→ Set of tasks:
1. According to the text on stablecoins and U.S. monetary policy, in what decade did the Eurodollar system emerge?
2. Write the next part of the text on stablecoins and U.S. monetary policy, starting after its last sentence.

→ Document section:

────────────────

U.S. Monetary Policy and the Political Economy of Fiat-Backed Stablecoins

The global proliferation of U.S. dollar-denominated stablecoins is no accident of market innovation. It represents a new chapter in a longstanding geopolitical strategy. While stablecoins appear to be neutral financial instruments, their architecture and incentive structures reveal two unmistakable objectives of a refreshed, rebranded U.S. monetary policy.

For decades, the United States relied on foreign governments—most notably China, Japan, Russia, and oil-exporting nations—to purchase U.S. Treasury debt. That era is waning. China has steadily reduced its Treasury holdings for over a decade [14], Russia exited the market almost entirely before 2022 [15], and even Japan, once the most reliable anchor of U.S. debt markets, has begun to rebalance its portfolio to defend its own currency.

The U.S. response to these shifting tides has been subtle but decisive: replace state buyers with global retail and corporate buyers. Stablecoins do exactly this. When a user in Kenya, Brazil, Turkey, or the Philippines acquires USDT or USDC, for example, their dollars are not sitting idle in a vault; they are almost immediately allocated to short-term U.S. government debt, generating yield for the stablecoin issuer and supplying liquidity to the U.S. Treasury [16].

This mechanism channels global savings into financing the United States—at precisely the moment when traditional creditors like China, Russia, and Japan have stepped back.

Stablecoins also extend U.S. monetary reach far beyond the boundaries of traditional banking rails. In many ways, they replicate—and radically accelerate—the logic of the Eurodollar system, which emerged in the 1950s as offshore U.S. dollar deposits held in European and later global banks outside the jurisdiction of the Federal Reserve [17]. The Eurodollar market became a central pillar of global finance throughout the second half of the twentieth century, allowing foreign banks to create, lend, and settle U.S. dollar-denominated claims completely independently of U.S. domestic banking regulation [18]. This offshore dollar liquidity enabled the U.S. dollar to dominate global trade and financial markets even when core parts of the system operated well beyond U.S. territorial or regulatory control.

────────────────

→ Extracted information:

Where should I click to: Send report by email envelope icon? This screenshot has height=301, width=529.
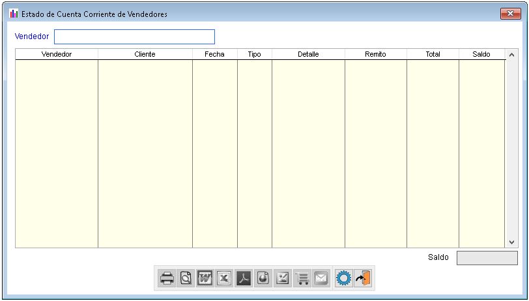coord(321,278)
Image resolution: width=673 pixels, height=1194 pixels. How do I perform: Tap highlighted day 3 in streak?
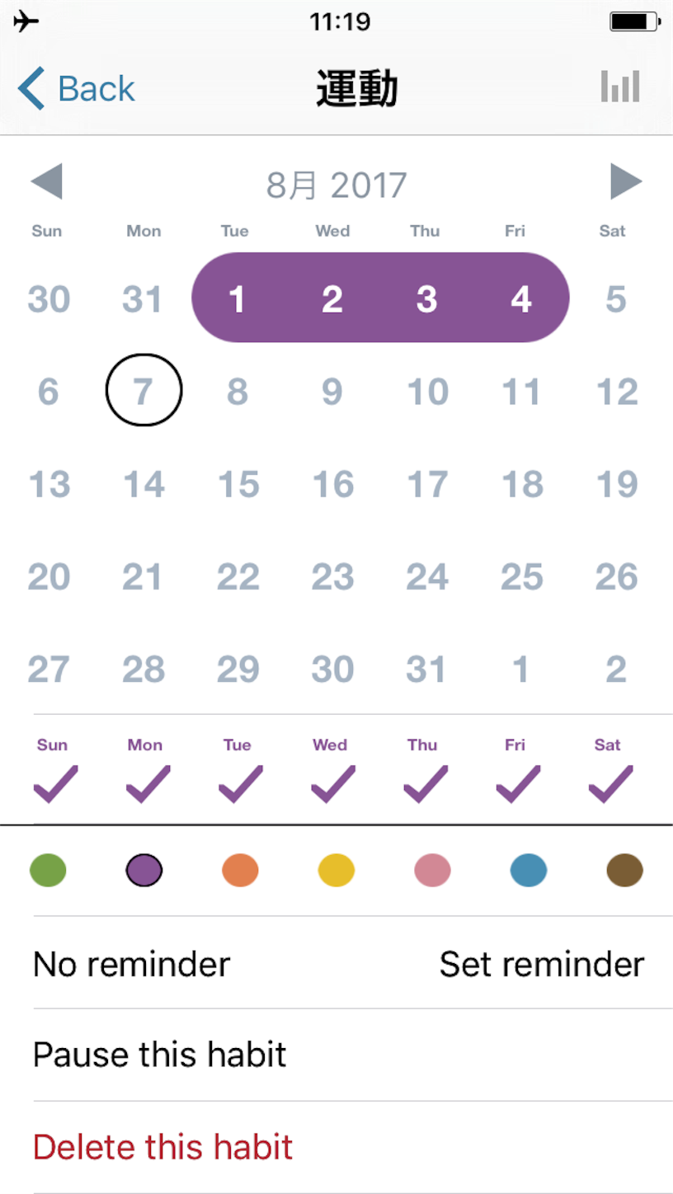coord(426,299)
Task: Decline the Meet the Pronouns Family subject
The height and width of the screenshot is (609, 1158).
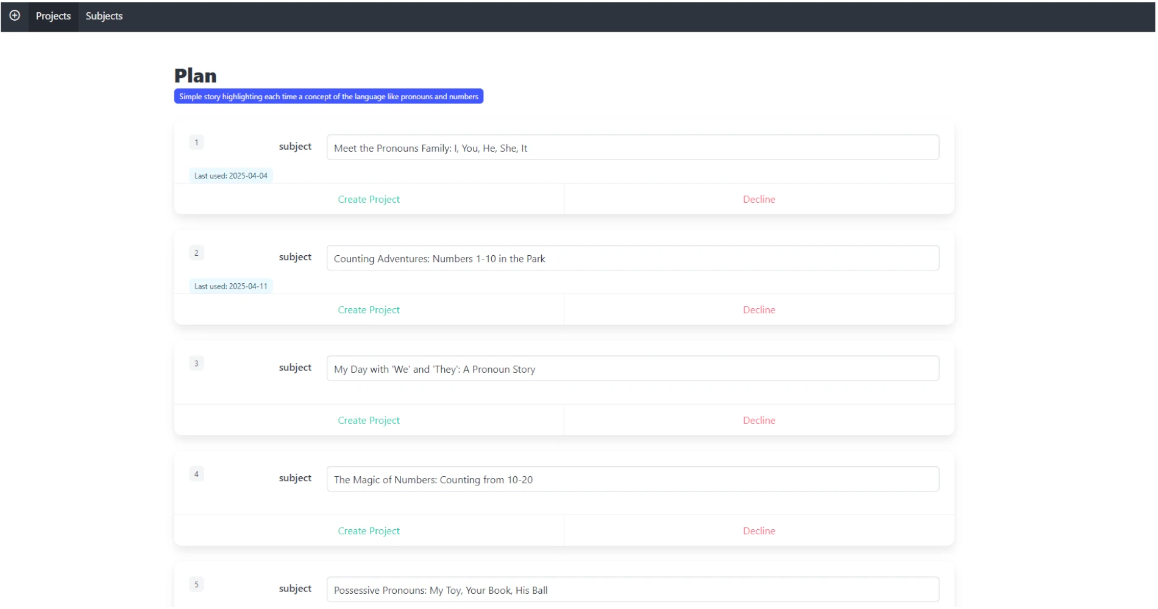Action: coord(759,199)
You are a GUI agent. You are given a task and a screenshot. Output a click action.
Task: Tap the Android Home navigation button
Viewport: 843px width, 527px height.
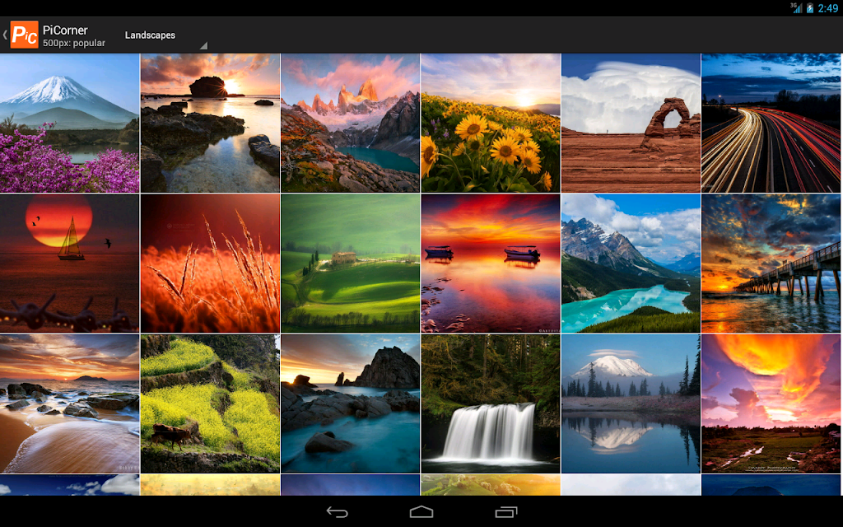click(422, 512)
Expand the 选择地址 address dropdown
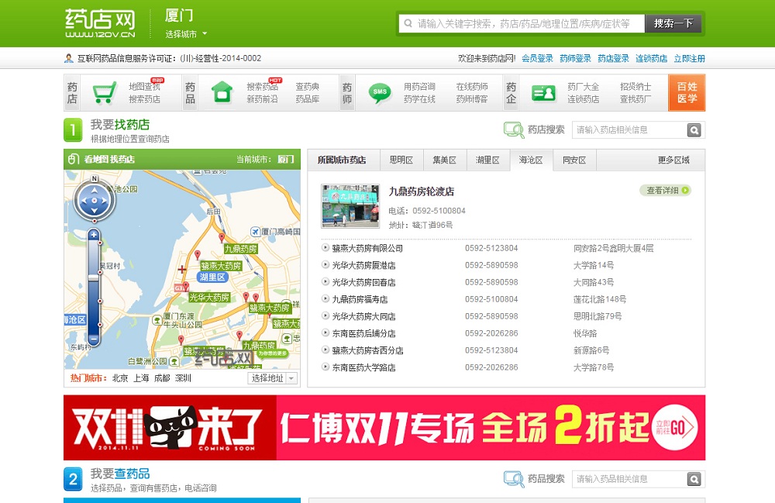 click(x=273, y=378)
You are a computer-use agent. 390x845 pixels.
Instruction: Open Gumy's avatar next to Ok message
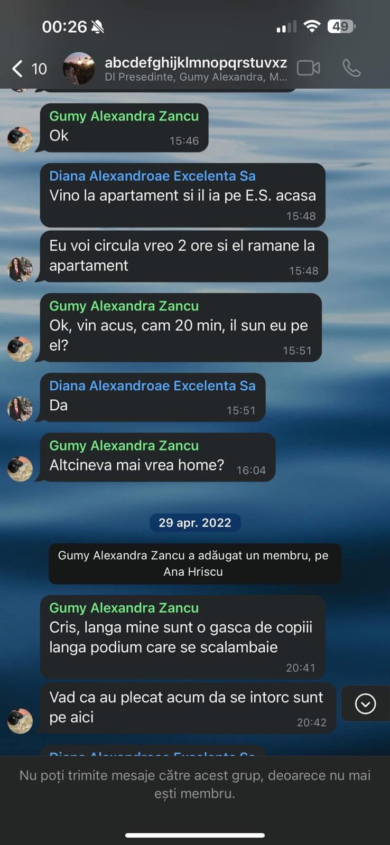coord(20,139)
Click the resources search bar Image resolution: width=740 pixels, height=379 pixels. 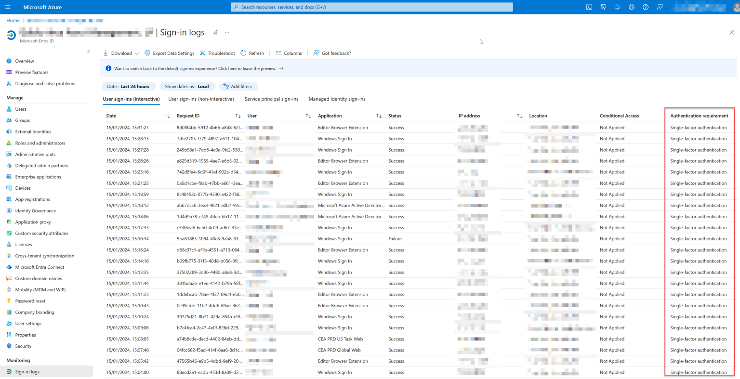371,7
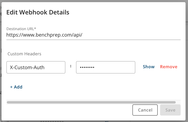The width and height of the screenshot is (188, 122).
Task: Click the Destination URL input field
Action: pyautogui.click(x=94, y=35)
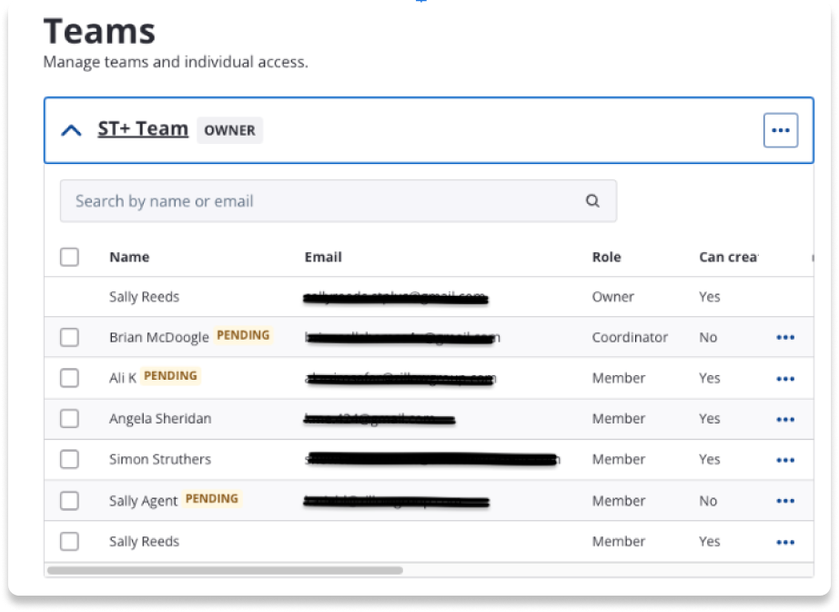Open more options for Ali K
Screen dimensions: 839x612
click(784, 379)
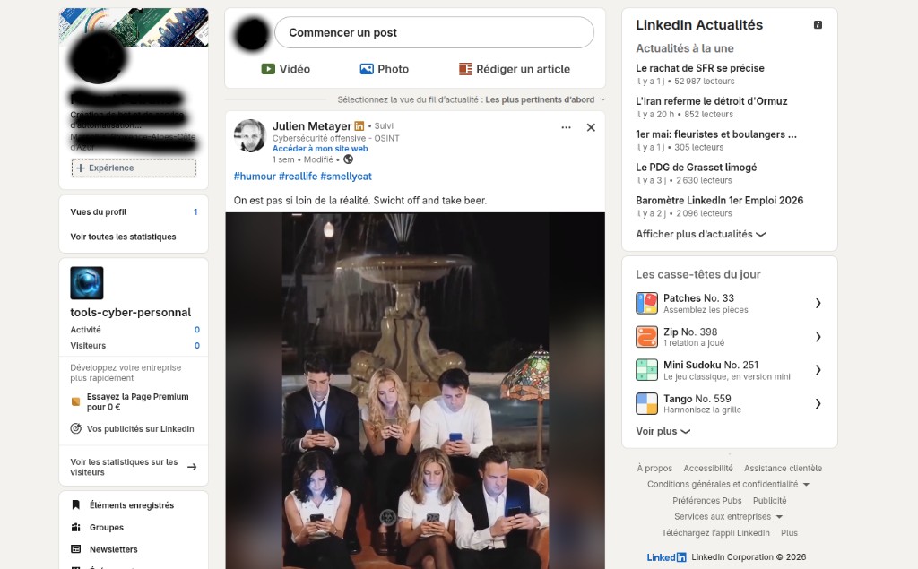
Task: Open the feed sort dropdown Les plus pertinents d'abord
Action: (544, 99)
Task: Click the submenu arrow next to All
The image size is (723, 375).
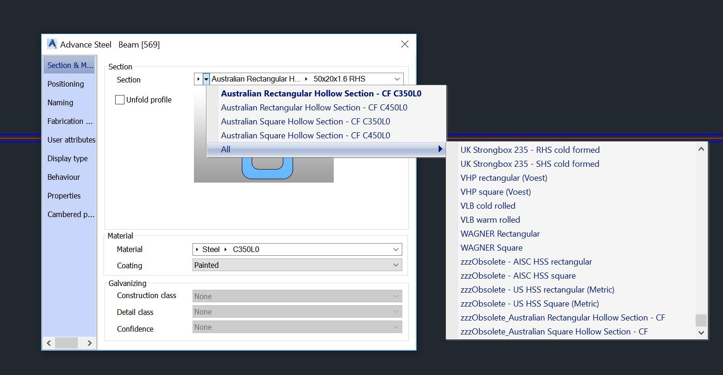Action: pos(440,149)

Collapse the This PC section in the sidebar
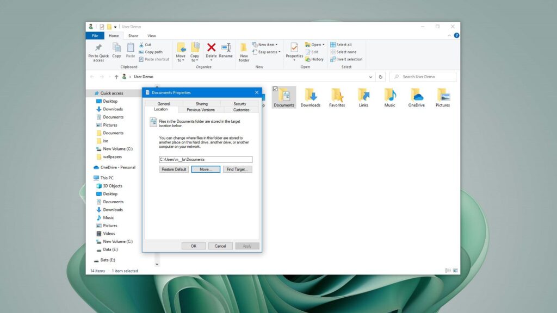pyautogui.click(x=94, y=178)
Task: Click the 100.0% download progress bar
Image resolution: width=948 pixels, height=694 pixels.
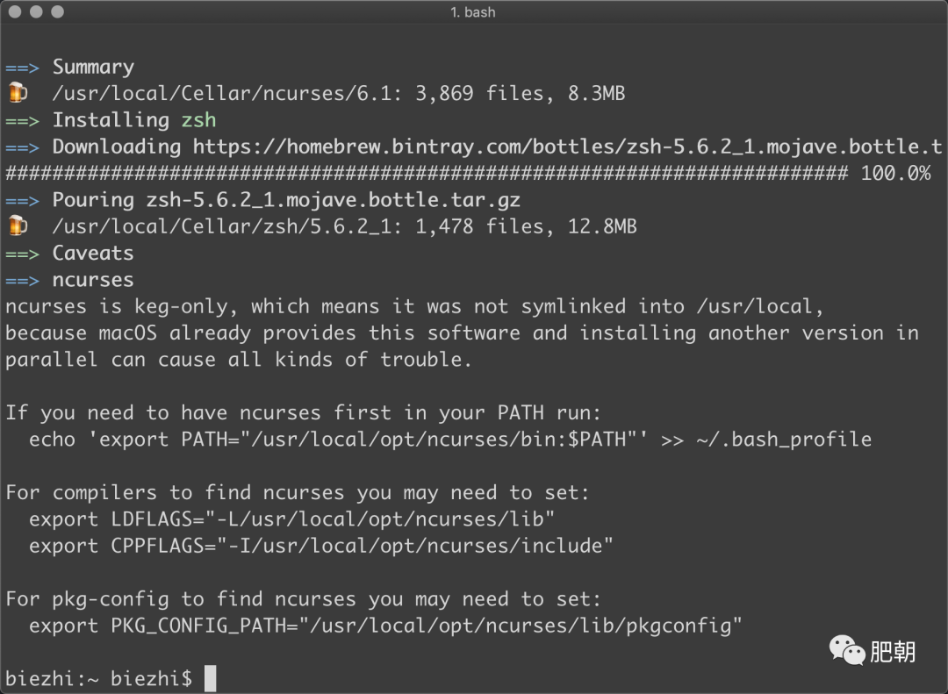Action: tap(468, 174)
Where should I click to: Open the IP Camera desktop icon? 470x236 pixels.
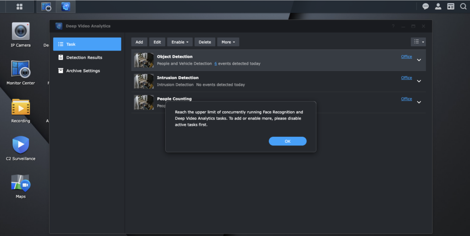[21, 32]
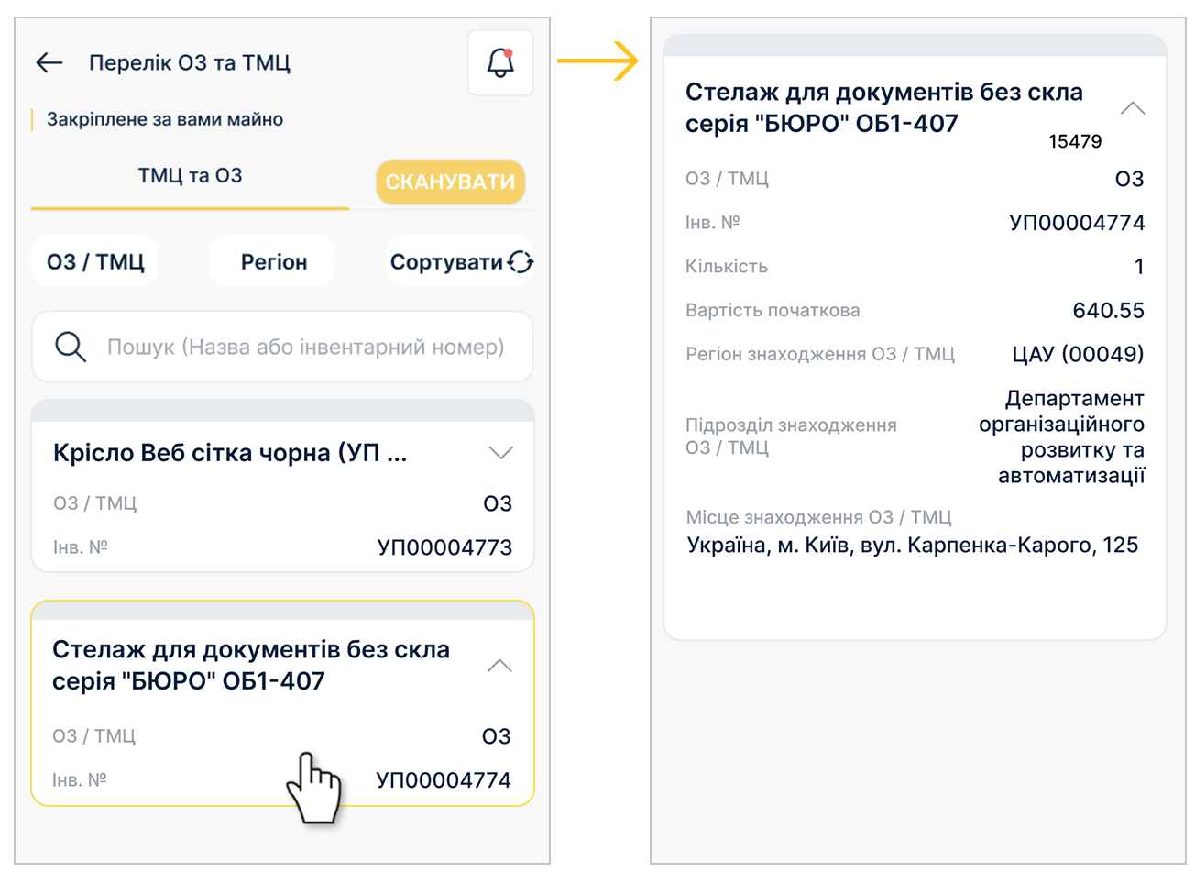Viewport: 1195px width, 883px height.
Task: Click inventory number УП00004773
Action: coord(444,547)
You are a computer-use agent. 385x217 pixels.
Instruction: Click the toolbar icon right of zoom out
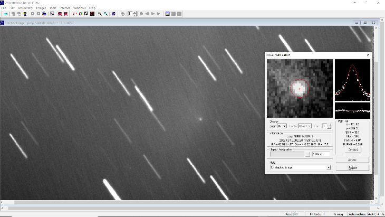(x=113, y=14)
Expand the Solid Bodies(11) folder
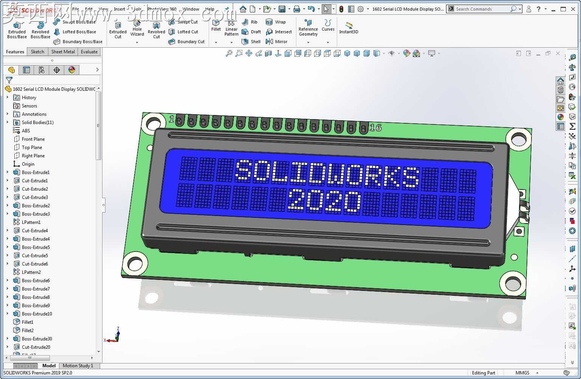Screen dimensions: 581x379 7,123
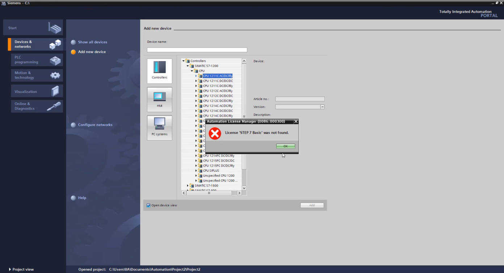This screenshot has width=504, height=273.
Task: Select the PLC programming section
Action: tap(33, 60)
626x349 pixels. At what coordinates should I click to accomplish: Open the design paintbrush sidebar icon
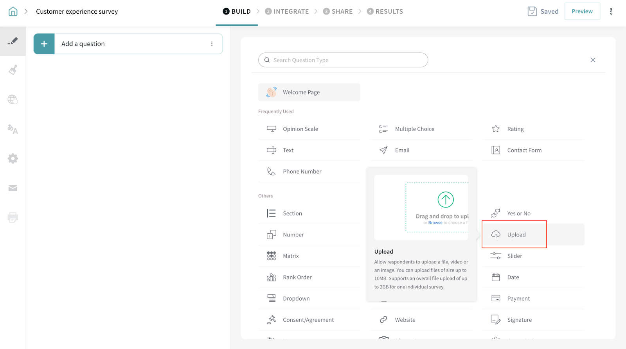tap(13, 70)
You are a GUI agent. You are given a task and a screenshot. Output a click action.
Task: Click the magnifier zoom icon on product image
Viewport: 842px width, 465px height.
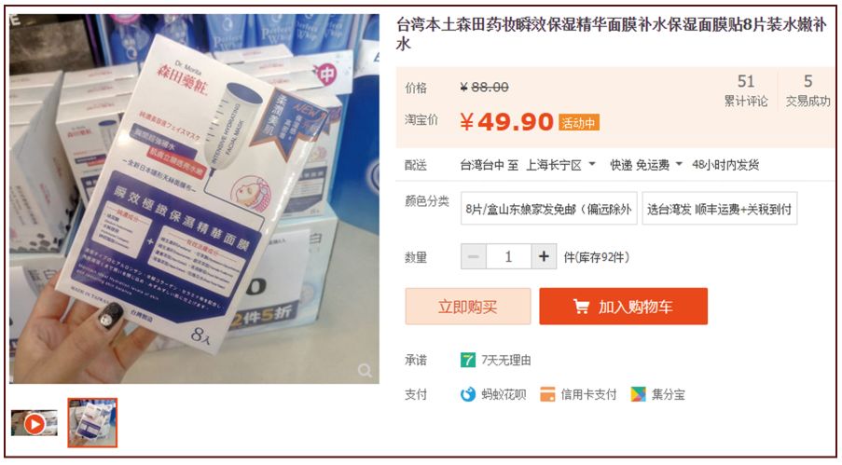[x=366, y=371]
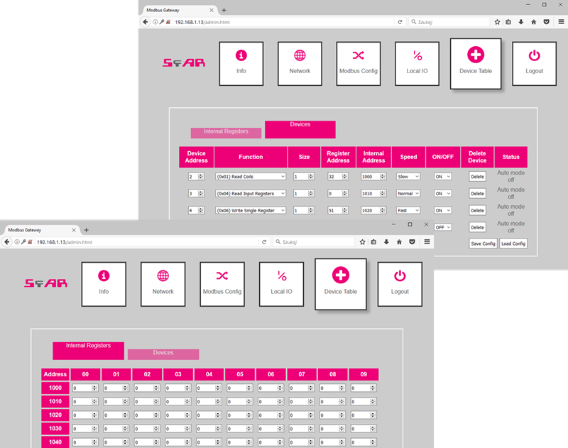Open Network globe icon in the lower window

pyautogui.click(x=163, y=275)
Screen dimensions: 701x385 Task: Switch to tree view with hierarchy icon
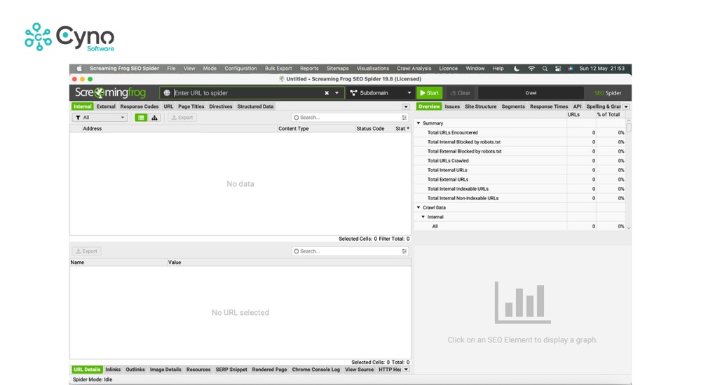154,118
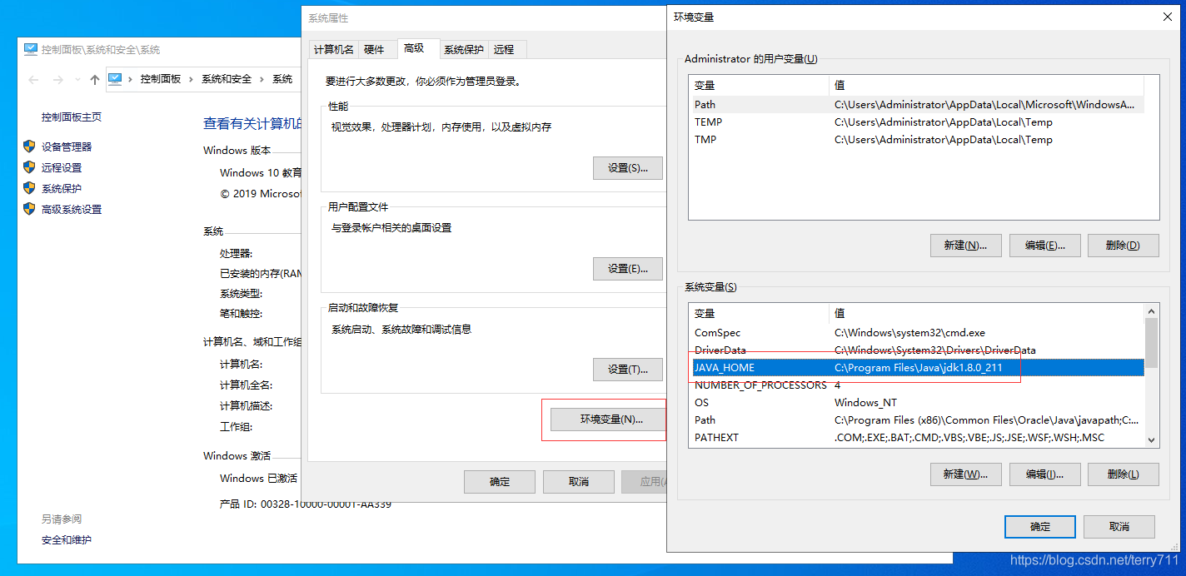The image size is (1186, 576).
Task: Click 新建(W) to add a system variable
Action: tap(965, 474)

────────────────

→ Exercise results:
1. The 1950s.

2.
Stablecoins function as the digital successor to this architecture. Instead of offshore banks issuing U.S. dollar-denominated liabilities, private stablecoin issuers now create synthetic U.S. dollars backed—at least in principle—by U.S. financial assets such as Treasuries and cash equivalents [19]. But unlike Eurodollars, which grew primarily through institutional banking channels, stablecoins spread with the speed, accessibility, and virality of internet-native protocols. They allow anyone with a smartphone to hold, transfer, and save in U.S. dollar-denominated value outside of the traditional correspondent banking network, bypassing capital controls, slow legacy payment rails, and political bottlenecks that historically constrained the reach of the dollar system [20]. In this sense, U.S. dollar stablecoins do not replace the Eurodollar system; they digitize and drastically accelerate it, extending the global reach of U.S. monetary power to a scale and speed previously unimaginable.

This dynamic fits neatly within economist Brent Johnson’s “Dollar Milkshake Theory,” which argues that global demand for U.S. dollars intensifies during geopolitical instability, drawing capital into the U.S. system and draining weaker currencies in the process [21]. Stablecoins represent the purest form of this dynamic: they allow billions of people to hold and transact in U.S. dollars outside the Federal Reserve System, reinforcing global U.S. dollar primacy.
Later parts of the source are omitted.